NEW ORLEANS, LA (WVUE) - Teenagers are exposed to a lot on social media, but in terms of risky sexual behavior, there is concern that more education is needed.
"Louisiana, in particular Baton Rouge and New Orleans, lead the country in HIV-positive tests, as far as HIV-AIDS," said state Sen. J.P. Morrell, D-New Orleans.
Morrell is pushing a bill in the nascent legislative session to allow public schools in New Orleans to survey students about their sexual health.
Currently, state law lets schools offer instruction in sex education in grades seven and higher, but it must be integrated into an existing course of study such as biology, physical hygiene or physical education.
"We are also a state that has an aggressive stance that we only teach abstinence education. Now if you look at sexually transmitted diseases leading the country, abstinence-only education - obviously that's not working," Morrell said.
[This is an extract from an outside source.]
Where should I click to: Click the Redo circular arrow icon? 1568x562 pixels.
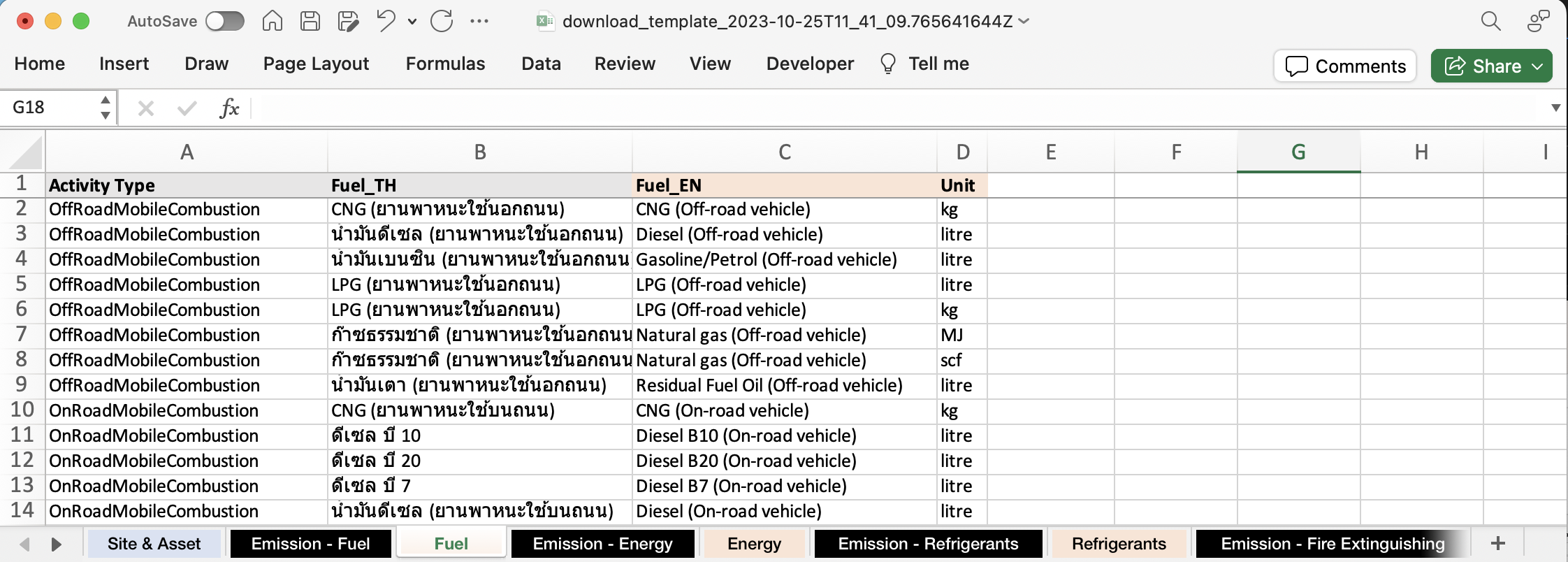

Orleans Parish School Board President Seth Bloom agrees.
"Abstinence is great, and it's great to teach that, however it doesn't seem to be doing the job here in Orleans Parish since we rank among the nation, one of the highest for HIV and STD and teen pregnancies in the country. So since we're behind in all those key matrices, we've got to take it to the next level," Bloom said.
Parents interviewed for this story said they think the legislation has merit, but one grandmother waiting outside a local high school did not share those opinions.
"I think there should be sex education in school, but I think they should have it at a certain level and bring it forth to the kids, but then let the parents be the ones to actually, you know, talk to their kids about it," Hazel Marshall said.
Under Morrell's bill, students would only be able to take part in the survey if their parents or guardians gave consent.
"There is going to be a parental opt-out, so if some parents have objections to this, they don't have to participate in it," Bloom said.
Morrell believes information from such a survey would prove to be very helpful to school districts as they seek to better tailor sex education to information students need.
"So that our kids are not doing risky things that get them to be a young teen mother, or to contract AIDS in high school," Morrell said.
"It's important for at least at that junior high age that we start getting the kids that education," said Bloom.
Under Morrell's legislation, students could not be tested, quizzed or surveyed about their personal or family beliefs or practices in sex, morality or religion.